*** Opening of The data ***

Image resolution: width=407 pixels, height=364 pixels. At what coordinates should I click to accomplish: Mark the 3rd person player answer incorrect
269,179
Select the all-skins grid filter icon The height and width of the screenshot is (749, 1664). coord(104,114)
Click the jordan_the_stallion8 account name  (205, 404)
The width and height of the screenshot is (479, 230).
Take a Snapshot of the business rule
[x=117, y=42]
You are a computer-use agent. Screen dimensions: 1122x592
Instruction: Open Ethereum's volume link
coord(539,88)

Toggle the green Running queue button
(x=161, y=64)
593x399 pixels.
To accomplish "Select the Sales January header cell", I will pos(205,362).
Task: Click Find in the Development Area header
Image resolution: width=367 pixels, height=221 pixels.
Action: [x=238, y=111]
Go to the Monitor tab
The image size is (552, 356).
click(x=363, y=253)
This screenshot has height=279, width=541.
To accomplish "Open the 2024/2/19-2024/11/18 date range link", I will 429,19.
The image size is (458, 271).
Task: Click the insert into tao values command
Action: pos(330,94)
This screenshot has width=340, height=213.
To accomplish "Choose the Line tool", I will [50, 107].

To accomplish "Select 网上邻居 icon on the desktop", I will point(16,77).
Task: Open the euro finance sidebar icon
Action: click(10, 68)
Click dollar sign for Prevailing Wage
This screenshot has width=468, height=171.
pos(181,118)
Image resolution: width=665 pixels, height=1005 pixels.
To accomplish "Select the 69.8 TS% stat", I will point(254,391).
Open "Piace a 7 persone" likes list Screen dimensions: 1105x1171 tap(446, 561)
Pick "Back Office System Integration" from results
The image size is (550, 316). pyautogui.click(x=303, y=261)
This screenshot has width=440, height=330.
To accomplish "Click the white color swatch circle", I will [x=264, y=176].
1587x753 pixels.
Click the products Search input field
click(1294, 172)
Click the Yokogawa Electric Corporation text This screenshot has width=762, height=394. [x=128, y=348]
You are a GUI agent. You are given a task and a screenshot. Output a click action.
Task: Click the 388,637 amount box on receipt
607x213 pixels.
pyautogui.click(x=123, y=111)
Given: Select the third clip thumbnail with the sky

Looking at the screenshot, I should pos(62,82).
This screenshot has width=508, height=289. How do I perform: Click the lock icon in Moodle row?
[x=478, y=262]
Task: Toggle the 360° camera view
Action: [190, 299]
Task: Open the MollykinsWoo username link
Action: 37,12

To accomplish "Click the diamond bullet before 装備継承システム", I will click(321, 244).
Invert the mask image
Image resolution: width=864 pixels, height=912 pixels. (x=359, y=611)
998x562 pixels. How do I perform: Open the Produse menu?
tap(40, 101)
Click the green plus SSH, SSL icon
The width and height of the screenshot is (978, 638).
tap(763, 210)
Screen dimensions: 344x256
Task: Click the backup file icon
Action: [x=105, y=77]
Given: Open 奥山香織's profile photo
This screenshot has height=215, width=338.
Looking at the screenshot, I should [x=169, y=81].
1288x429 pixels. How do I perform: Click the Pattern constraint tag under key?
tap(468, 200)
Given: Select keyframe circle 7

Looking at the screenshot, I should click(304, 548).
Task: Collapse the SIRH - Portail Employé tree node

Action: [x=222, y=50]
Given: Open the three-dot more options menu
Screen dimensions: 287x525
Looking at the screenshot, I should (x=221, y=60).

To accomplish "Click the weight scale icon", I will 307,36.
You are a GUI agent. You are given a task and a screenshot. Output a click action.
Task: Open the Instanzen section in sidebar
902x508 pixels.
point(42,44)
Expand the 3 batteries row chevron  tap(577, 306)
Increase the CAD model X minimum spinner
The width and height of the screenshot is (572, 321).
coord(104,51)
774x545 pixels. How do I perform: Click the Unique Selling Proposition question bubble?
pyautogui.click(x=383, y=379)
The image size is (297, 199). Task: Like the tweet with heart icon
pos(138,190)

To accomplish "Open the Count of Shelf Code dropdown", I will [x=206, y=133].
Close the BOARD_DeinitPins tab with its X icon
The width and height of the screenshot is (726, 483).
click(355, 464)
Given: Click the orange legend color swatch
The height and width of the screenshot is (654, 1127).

*** Close of The data ***

* [Directions]: Please return all lines above in which the string "color" is found.

* [Exercise solution]:
To accomplish "Click the white color swatch circle", I will [x=264, y=176].
Given: Click the orange legend color swatch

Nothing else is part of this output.